Overwatch Quietly Drops an $35 Ultra Skin Tier and the Community Is Telling Blizzard to Stick a Kunai In It
By CriticalPixel ·
Blizzard just opened a fan-revolt tab with the new Ultra skin tier in Overwatch, and the receipts are already ugly. The first two Ultra skins, the Nyan Cafe variants for Sierra and Kiriko, land at 3,500 Overwatch Coins apiece, which is $35 per skin. The standard Legendary tier has run 1,900 Coins ($19) for years, so Blizzard just nudged a single skin up by 84 percent, dressed it in a cat apron, and called it innovation.
Bundles are where the math gets mean. The Kiriko or Sierra bundle runs $45. Buying both individual bundles pushes you to $69. The full Nyan Cafe mega-bundle that includes Orisa, Reaper, Ashe variants and emotes costs $99. Blizzard is technically framing the mega-bundle as a discount because every item separately would ring up around $199, which is the kind of math where the store is proud of itself for not charging a kidney.
What an Ultra Skin Actually Is
According to Blizzard's own Weekly Recall post from June 18, Ultra Skins ship with custom VFX on reloads and eliminations plus new sound effects, and the team is leaving the door open for whatever else artists want to add. The Nyan Cafe line dresses Sierra and Kiriko as Kanezaka baristas with cat familiars. Sierra's elimination VFX is a giant cat paw smashing down from the sky, three different cats cycle at random post-elimination, and a senior sound designer literally recorded his own dying cat named Jack for the meow samples. That last detail is a genuinely moving bit of human craft sitting inside a price tag that half the player base is calling predatory.
The Backlash
Players are not being subtle about this. The Kotaku writeup by Kenneth Shepard ran this morning with screenshots of the community dragging Blizzard for pricing a single cosmetic above the cost of several full-priced indie games. Fans keep pointing out that the previous Le Sserafim K-pop collab bundle dropped ten collab skins for the same 9,900 Coins that the Nyan Cafe mega-bundle costs for ten total items with much less unique art per piece. Other players are doing the math against Marvel Rivals, where comparable Legendary skins hover around $20, and Overwatch's old Sanrio collab bundle threw in 47 items for the same price Blizzard is asking for a single Ultra skin and its emotes.
Even Kiriko and Sierra mains, the audience Blizzard is supposedly courting, are split. Several have publicly bought the bundle anyway, which is exactly what Blizzard is betting on. Kiriko has been Overwatch's cash cow since she launched in 2022 and the math has worked for the team every single season. Pop star Doja Cat has been caught streaming the game in the new skin, which is free marketing money Blizzard did not have to spend. The whales will fund the design experiments, and the rest of the roster pays for the privilege of watching.
The Mythic Comparison
Blizzard is careful in the Weekly Recall to position Ultra Skins as a parallel track rather than a tier above Mythic. Mythic skins are customizable with reworked models and color swaps, the company says, while Ultra Skins are pre-baked spectacle: no color sliders, no remix, just plug in and flash.
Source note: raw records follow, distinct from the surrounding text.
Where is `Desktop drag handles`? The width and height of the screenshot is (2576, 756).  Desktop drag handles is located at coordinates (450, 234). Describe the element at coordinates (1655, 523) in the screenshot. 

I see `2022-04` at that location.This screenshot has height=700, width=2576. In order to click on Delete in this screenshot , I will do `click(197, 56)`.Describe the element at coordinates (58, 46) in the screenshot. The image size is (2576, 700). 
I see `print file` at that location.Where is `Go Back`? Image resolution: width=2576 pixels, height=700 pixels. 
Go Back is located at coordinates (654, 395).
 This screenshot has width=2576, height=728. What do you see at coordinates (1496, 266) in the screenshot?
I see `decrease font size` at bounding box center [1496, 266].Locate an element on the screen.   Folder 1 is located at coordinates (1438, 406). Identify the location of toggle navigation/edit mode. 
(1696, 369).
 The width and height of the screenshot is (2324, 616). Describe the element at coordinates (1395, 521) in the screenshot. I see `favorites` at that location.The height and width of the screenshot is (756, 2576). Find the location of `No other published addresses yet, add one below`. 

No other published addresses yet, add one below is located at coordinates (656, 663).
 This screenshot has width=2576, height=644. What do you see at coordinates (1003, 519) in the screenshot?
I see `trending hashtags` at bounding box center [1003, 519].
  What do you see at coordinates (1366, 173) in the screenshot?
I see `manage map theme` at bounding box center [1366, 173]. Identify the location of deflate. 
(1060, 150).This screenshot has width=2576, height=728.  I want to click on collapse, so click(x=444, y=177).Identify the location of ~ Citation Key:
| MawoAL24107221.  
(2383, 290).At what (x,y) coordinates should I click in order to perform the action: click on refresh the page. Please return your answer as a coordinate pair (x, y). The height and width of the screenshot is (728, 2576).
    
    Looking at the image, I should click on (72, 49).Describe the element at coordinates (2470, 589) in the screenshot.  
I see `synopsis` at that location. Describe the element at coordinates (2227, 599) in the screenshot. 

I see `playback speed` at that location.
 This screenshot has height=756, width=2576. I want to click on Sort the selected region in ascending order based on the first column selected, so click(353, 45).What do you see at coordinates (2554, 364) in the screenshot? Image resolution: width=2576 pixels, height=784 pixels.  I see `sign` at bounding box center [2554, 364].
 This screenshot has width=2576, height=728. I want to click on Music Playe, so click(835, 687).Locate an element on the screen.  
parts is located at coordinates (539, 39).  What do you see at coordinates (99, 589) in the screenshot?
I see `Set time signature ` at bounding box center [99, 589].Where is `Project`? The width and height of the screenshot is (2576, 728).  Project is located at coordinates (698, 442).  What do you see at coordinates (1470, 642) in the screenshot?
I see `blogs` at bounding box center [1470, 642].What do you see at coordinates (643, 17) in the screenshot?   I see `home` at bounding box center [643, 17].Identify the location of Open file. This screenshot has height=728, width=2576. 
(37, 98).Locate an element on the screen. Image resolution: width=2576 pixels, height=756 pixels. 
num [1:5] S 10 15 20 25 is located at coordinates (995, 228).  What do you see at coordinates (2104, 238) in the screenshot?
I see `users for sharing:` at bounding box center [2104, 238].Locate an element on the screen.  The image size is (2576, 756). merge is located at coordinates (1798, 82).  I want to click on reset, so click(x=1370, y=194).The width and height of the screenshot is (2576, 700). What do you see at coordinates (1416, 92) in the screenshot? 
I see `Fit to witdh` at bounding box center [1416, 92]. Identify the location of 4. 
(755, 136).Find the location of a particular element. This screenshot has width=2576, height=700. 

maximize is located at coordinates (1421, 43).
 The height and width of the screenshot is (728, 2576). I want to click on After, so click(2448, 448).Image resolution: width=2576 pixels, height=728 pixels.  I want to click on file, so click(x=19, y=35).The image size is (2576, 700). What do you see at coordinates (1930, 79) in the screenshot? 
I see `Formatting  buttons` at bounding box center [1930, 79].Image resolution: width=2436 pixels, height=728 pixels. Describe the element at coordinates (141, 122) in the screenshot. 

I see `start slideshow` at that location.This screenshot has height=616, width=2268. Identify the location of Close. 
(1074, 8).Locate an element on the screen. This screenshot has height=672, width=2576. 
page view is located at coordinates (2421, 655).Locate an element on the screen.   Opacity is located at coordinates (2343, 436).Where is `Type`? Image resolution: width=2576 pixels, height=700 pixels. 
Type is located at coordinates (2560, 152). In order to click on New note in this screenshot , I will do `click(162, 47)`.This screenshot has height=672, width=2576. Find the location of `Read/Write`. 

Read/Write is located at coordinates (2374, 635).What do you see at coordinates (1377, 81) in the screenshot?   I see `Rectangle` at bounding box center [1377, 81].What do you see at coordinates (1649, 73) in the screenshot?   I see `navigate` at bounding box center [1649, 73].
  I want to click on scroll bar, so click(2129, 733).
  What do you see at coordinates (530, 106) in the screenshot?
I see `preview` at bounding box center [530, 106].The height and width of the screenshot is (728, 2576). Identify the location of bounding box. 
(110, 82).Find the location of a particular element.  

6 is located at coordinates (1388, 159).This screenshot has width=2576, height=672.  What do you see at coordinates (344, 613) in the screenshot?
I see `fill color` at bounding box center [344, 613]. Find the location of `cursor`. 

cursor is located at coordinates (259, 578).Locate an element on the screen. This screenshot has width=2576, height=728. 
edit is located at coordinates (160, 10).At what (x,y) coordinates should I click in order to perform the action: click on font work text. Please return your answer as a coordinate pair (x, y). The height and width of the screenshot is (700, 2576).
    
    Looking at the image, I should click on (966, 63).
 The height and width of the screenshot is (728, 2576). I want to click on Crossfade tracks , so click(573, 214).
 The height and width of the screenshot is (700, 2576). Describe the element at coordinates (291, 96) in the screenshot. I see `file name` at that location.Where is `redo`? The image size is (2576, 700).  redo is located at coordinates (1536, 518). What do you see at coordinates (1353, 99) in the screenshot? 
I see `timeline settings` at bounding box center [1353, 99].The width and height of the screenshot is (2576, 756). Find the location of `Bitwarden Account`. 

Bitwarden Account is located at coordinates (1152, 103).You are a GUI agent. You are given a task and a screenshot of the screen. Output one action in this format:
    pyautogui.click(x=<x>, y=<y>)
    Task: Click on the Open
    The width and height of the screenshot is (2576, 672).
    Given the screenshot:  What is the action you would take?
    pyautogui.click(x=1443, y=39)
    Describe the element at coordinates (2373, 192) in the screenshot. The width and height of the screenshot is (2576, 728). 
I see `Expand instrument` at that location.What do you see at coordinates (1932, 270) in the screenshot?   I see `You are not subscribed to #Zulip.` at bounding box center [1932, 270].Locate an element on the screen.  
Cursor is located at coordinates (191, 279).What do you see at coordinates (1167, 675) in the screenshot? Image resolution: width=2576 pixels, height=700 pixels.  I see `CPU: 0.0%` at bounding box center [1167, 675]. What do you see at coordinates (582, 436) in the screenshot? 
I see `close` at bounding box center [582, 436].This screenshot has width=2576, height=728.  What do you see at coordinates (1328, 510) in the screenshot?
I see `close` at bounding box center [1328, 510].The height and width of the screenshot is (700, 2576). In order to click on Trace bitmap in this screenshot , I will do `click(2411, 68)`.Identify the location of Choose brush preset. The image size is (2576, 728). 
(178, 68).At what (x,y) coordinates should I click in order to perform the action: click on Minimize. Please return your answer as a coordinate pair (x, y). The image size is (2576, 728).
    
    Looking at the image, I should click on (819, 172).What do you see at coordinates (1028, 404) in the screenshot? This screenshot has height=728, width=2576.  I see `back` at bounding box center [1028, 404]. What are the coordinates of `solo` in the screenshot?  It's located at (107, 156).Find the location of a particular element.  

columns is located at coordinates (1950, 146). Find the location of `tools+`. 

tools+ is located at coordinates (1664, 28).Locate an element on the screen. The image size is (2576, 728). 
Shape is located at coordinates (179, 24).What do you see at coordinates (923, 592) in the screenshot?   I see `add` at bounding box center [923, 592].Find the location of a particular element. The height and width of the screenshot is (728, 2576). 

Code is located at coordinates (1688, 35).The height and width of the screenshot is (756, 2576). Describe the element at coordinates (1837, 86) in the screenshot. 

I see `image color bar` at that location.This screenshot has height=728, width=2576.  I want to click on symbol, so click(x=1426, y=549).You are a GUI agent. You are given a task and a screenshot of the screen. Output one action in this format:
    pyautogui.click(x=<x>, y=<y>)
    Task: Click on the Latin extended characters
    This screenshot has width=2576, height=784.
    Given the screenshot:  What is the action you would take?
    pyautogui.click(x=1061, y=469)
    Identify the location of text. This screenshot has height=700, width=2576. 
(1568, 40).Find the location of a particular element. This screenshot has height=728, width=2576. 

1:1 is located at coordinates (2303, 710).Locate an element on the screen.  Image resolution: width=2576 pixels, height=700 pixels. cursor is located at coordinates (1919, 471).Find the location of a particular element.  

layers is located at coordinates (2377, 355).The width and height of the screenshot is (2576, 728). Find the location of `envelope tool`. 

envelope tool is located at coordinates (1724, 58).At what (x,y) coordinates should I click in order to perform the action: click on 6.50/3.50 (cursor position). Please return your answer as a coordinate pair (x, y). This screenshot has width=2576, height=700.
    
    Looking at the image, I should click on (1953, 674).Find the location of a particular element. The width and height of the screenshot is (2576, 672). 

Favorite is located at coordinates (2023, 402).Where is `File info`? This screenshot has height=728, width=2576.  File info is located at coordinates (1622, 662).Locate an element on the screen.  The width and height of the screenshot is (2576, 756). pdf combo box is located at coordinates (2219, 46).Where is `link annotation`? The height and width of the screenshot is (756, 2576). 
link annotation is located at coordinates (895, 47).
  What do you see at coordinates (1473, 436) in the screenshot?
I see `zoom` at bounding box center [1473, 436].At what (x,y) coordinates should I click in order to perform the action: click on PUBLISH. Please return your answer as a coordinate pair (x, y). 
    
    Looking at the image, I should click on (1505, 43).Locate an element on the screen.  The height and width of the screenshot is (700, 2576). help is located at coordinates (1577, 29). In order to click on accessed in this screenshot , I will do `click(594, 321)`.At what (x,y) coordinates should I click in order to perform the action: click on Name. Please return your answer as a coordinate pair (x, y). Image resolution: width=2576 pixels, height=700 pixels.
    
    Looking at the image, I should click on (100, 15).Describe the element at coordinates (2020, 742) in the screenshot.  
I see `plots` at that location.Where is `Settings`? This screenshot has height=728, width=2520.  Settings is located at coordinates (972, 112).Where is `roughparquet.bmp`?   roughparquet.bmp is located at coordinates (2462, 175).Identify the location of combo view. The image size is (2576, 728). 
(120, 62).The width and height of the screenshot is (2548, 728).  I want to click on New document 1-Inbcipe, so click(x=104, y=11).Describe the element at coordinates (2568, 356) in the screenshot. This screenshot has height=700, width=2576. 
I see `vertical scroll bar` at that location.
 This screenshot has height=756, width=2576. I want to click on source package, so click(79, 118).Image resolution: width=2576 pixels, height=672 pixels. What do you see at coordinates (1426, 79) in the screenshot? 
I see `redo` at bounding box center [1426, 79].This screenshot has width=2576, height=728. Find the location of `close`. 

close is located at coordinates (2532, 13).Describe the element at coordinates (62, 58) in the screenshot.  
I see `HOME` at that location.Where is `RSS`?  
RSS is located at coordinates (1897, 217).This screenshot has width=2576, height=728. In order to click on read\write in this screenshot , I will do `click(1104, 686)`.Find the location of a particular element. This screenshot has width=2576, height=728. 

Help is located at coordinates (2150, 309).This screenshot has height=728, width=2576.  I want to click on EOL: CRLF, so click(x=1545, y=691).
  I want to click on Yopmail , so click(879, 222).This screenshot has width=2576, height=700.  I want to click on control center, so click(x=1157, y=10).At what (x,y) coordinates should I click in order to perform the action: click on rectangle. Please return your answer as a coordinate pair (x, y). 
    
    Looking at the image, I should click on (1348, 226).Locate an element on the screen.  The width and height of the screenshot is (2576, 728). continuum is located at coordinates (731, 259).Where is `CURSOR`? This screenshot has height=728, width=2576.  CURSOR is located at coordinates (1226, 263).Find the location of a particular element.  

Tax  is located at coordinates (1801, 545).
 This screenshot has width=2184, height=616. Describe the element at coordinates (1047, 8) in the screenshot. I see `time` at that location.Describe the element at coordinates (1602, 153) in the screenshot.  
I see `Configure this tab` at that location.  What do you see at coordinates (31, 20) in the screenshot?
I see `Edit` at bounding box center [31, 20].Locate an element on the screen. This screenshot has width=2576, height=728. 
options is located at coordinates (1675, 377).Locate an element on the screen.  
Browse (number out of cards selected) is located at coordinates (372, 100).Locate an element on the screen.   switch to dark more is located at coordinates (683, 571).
The framing is clever because it gives Blizzard a way to charge Mythic-level prices without giving up the customization hooks that justified Mythic pricing in the first place. If you wanted to recolor a Mythic skin for a stream or a tournament, that was part of the value. Ultra Skins do not offer that. You are paying for pre-baked effects and the small dopamine hit of a giant cat paw obliterating an enemy on a kill cam.
CriticalPixel Take
Here is the uncomfortable truth that nobody at Blizzard will say out loud. The artists on the Nyan Cafe line did genuinely good work. Jack the cat being immortalized in a hero shooter is the kind of weird, heartfelt detail that makes Overwatch's cosmetic scene feel human. The problem is the publisher strapped that work to a $35 price tag with a straight face while the broader Season 3 shop still sells Mythic cosmetics and Legendary skins for less. When you launch a new premium tier that nearly doubles the previous top price, you are not rewarding artistry, you are testing how loud the audience can scream before you back off. Right now the answer is loud enough that the Overwatch Cavalry fan accounts are running a daily tally of complaints in three languages, and the press is paying attention again, which is the only currency a live service team cannot buy.
If you are a free-to-play player on the fence, the Nyan Cafe skins are not going anywhere. Ultra Skins are a permanent addition to the rotation and Blizzard has already promised more lines in upcoming seasons. Sit this one out, watch how the bundle sales land, and make a noise in the official forums if you want the next Ultra Skin line to ship with a saner price. The community is right to push back, the artists deserve better treatment than a price hike that overshadows the work, and Blizzard is gambling that the whales carry the experiment through the controversy. The next 30 days of bundle revenue will tell us whether that gamble worked.